AAHBP findings have revealed that hepatitis B is more prevalent in Asian Americans, especially those born in East Asia, than in the general population. They have also shown that, among Asian American adults who had never been tested for hepatitis B, approximately 15 percent were infected with the virus.   People with hepatitis B are at risk for developing cirrhosis and hepatocellular carcinoma, two life-threatening liver diseases that appear several decades after chronic hepatitis B infection. According to AAHBP’s research, these diseases affect New York City’s Asian American community at a much higher rate than the general population.

During its third year, the AAHPB will expand its B-free Program to other immigrant communities in NYC where hepatitis B infection is known to be more frequent, including persons born in Eastern Europe, the Caribbean, Central America, and Africa.  The B-free Program will use community-based educational workshops, public service announcements in ethnic newspapers and on local radio stations to increase the awareness of hepatitis B infection in the community and the need to be tested.

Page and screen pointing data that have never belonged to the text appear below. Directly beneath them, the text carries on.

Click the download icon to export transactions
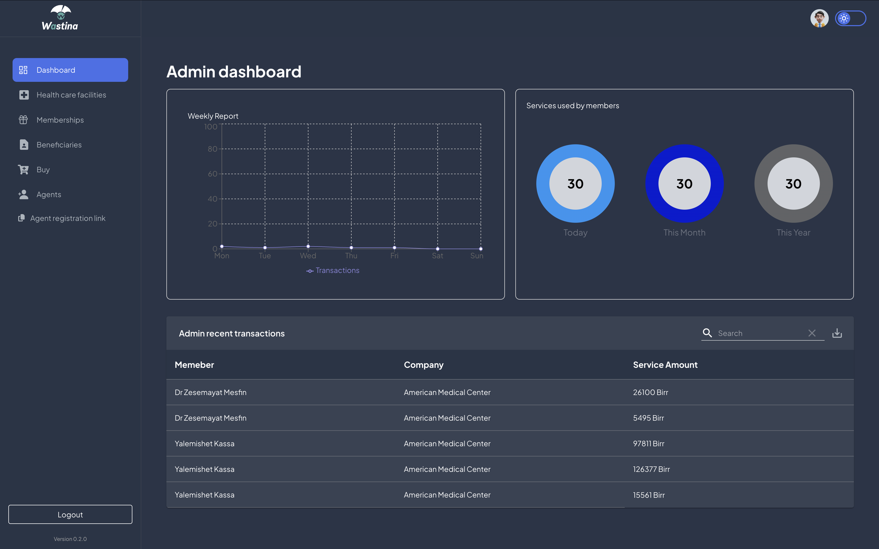The height and width of the screenshot is (549, 879). [x=837, y=333]
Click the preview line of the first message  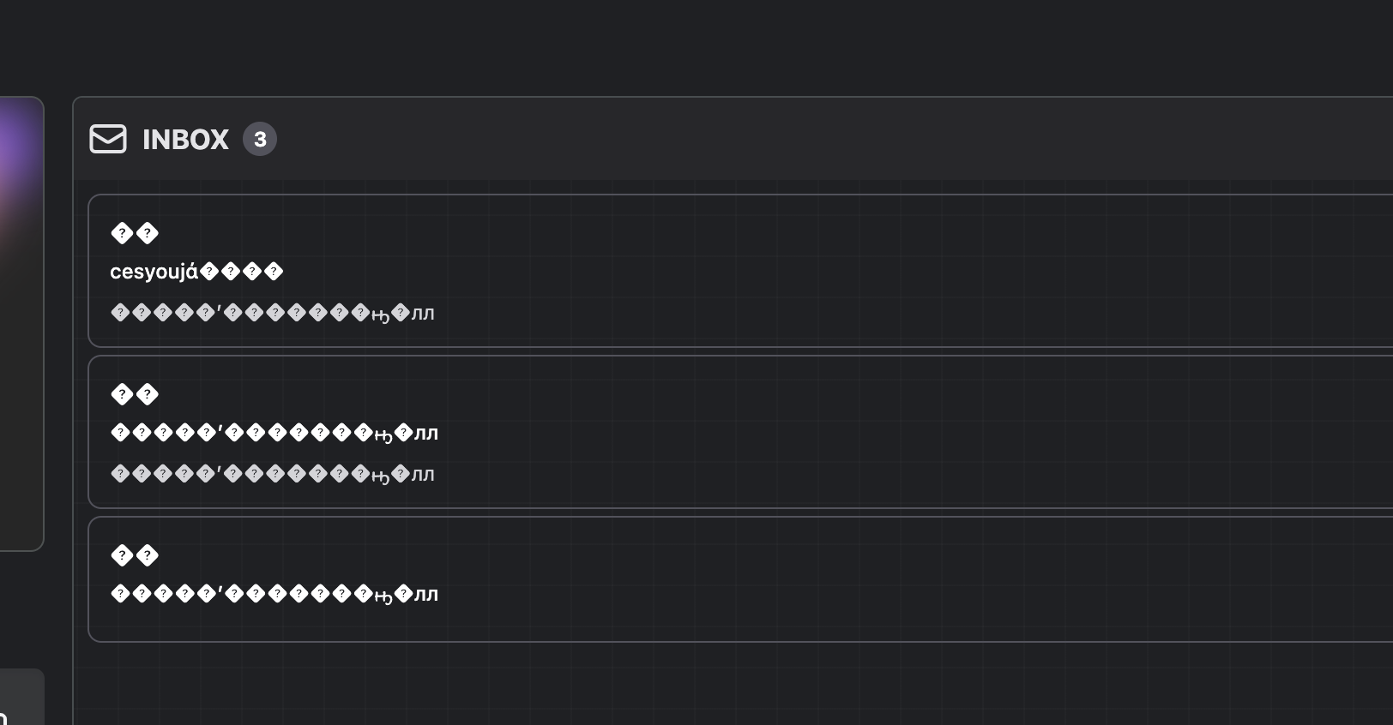(273, 314)
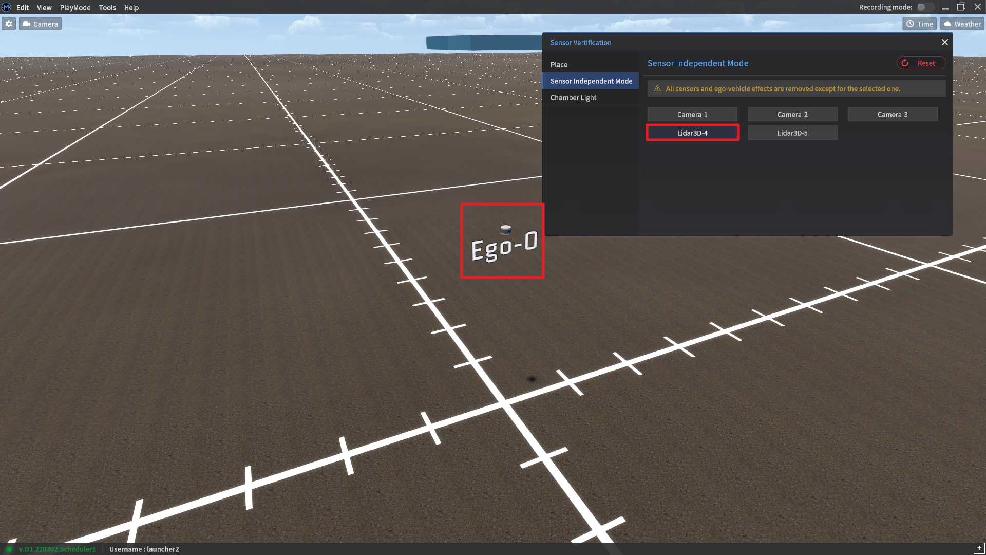
Task: Select the Camera-1 sensor
Action: pos(692,114)
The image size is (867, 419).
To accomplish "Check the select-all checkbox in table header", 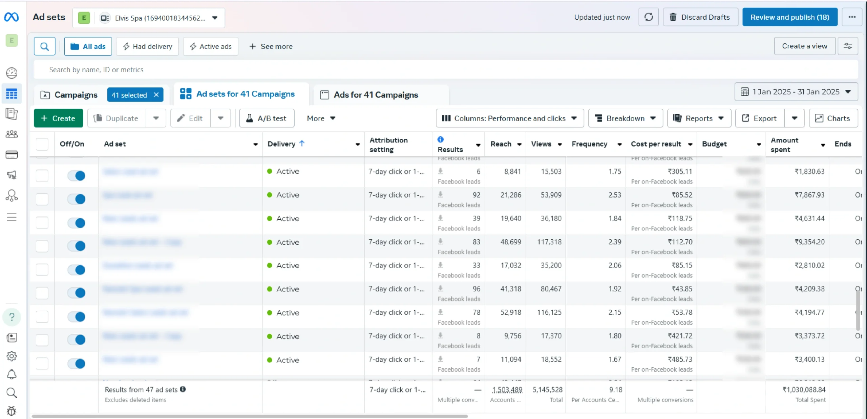I will pyautogui.click(x=42, y=144).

This method has proven very effective in attracting persons to the regularly scheduled community-based screenings.  Overall, the AAHBP plans to screen at least 2,000 people in the coming year and provide vaccinations and other follow-up care as needed.  

The AAHBP is a community-based initiative whose members include the Chinese Community Partnership for Health at New York Downtown Hospital; Korean Community Services; American Cancer Society; the Charles B. Wang Community Health Center; Community Healthcare Network; the New York City Health and Hospitals Corporation’s Bellevue Hospital Center and Gouverneur Healthcare Services; the New York University School of Medicine Center for the Study of the Asian American Health; and the New York City Department of Health and Mental Hygiene.